2011-03-17 09:48:47

by Knut Petersen

[permalink] [raw]
Subject: [BUG][2.6.38] IRQ Lock Inversion / i915 fails

Hi everybody!

Well, I updated my test partition to opensuse 11.4.

The opensuse standard kernel is unusable for me, booting hangs
most of the time, the same is true for shutdown. If booting succeeds the
system will fail after a short time of usage.

So I installed kernel 2.6.38. That helped a lot ... for a few minutes.

A possible irq lock inversion is detected during boot, after a short time
X fails, restarting the X server does not work, a reboot is necessary.
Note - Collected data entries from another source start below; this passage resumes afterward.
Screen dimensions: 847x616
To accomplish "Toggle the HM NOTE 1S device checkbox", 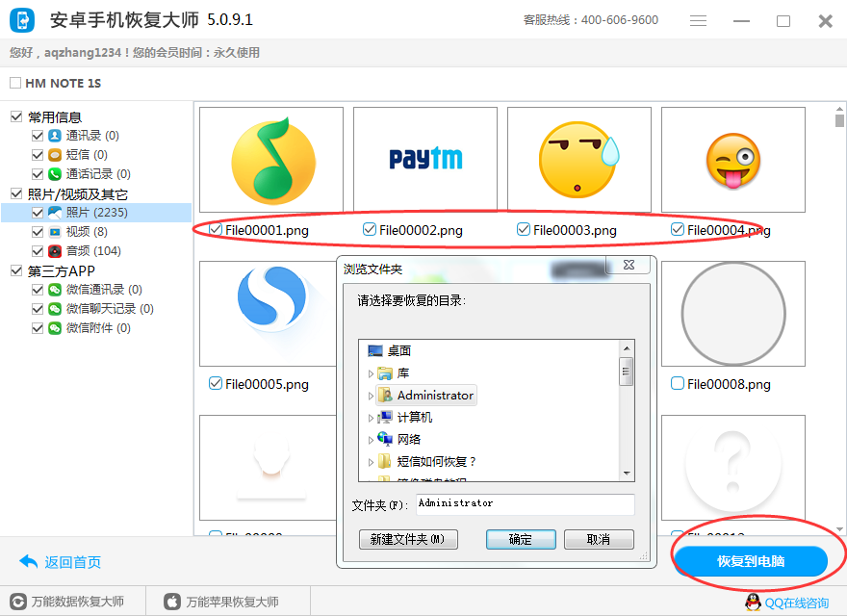I will [x=15, y=84].
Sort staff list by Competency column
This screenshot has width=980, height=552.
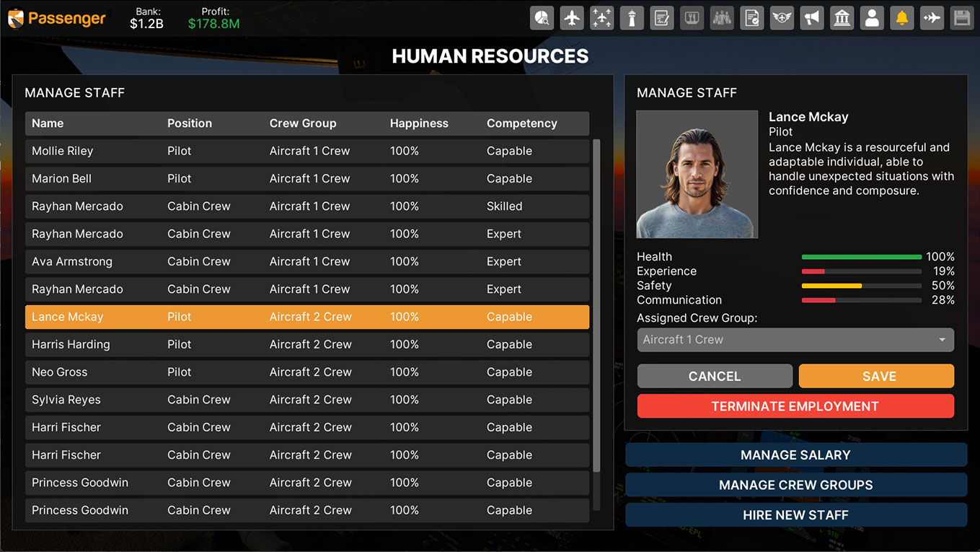click(521, 123)
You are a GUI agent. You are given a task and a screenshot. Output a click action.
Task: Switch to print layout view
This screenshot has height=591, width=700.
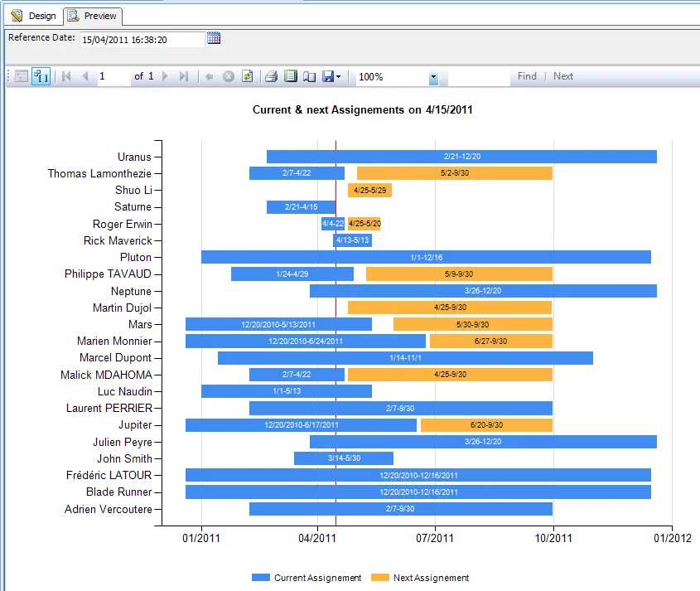click(x=290, y=76)
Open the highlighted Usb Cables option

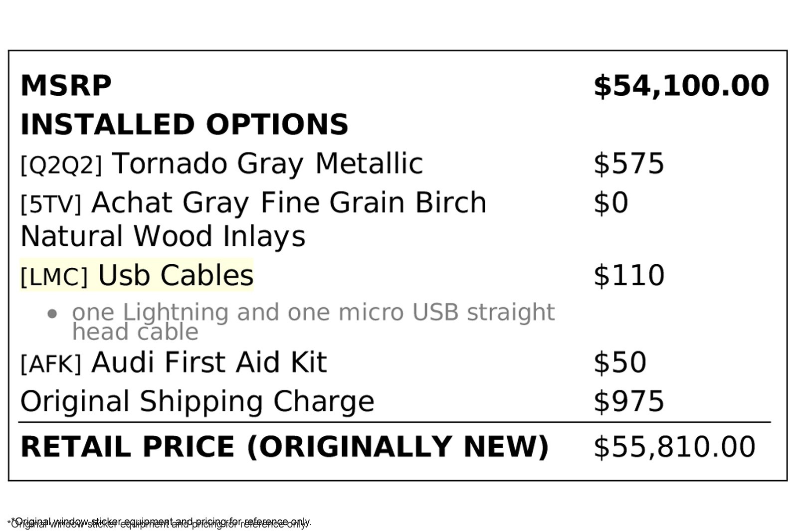pos(176,275)
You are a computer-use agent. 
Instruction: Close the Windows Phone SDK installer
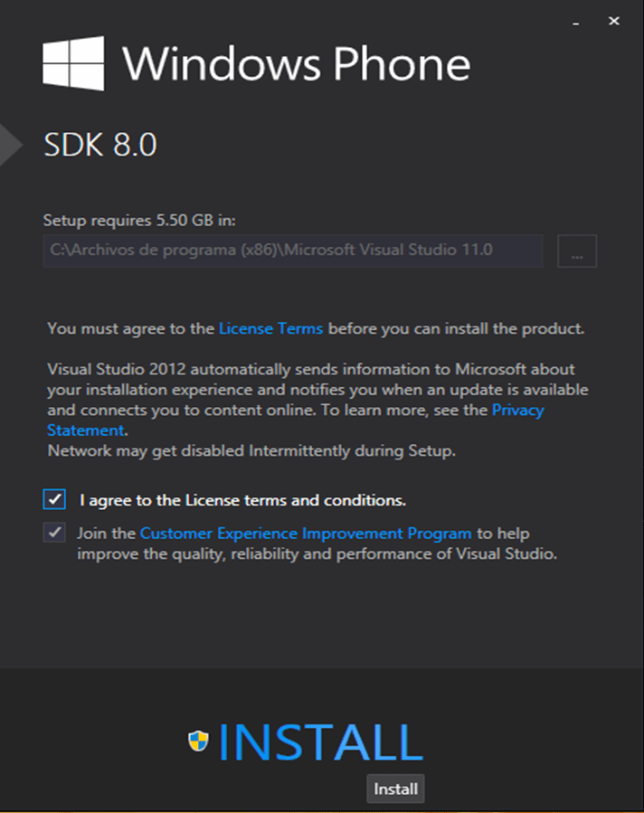[x=613, y=20]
Attached find lspci output, kernel config and kernel debug messages.

cu,
Knut


Attachments:
kernelerrlog-2.6.38 (15.93 kB)
config-2.6.38 (64.12 kB)
lspci (25.00 B)
Download all attachments

2011-03-17 09:47:46

by Knut Petersen

[permalink] [raw]
Subject: Re: [BUG][2.6.38] IRQ Lock Inversion / i915 fails

Hi everyody!

lscpi output was missing ...

cu,
Knut


Attachments:
lspci (2.18 kB)

2011-03-17 16:56:41

by Linus Torvalds

[permalink] [raw]
Subject: Re: [BUG][2.6.38] IRQ Lock Inversion / i915 fails

On Thu, Mar 17, 2011 at 2:40 AM, Knut Petersen
<[email protected]> wrote:
>
> Well, I updated my test partition to opensuse 11.4.
>
> The opensuse standard kernel is unusable for me, booting hangs
> most of the time, the same is true for shutdown. If booting succeeds the
> system will fail after a short time of usage.
>
> So I installed kernel 2.6.38. ?That helped a lot ... for a few minutes.
>
> A possible irq lock inversion is detected during boot, after a short time
> X fails, restarting the X server does not work, a reboot is necessary.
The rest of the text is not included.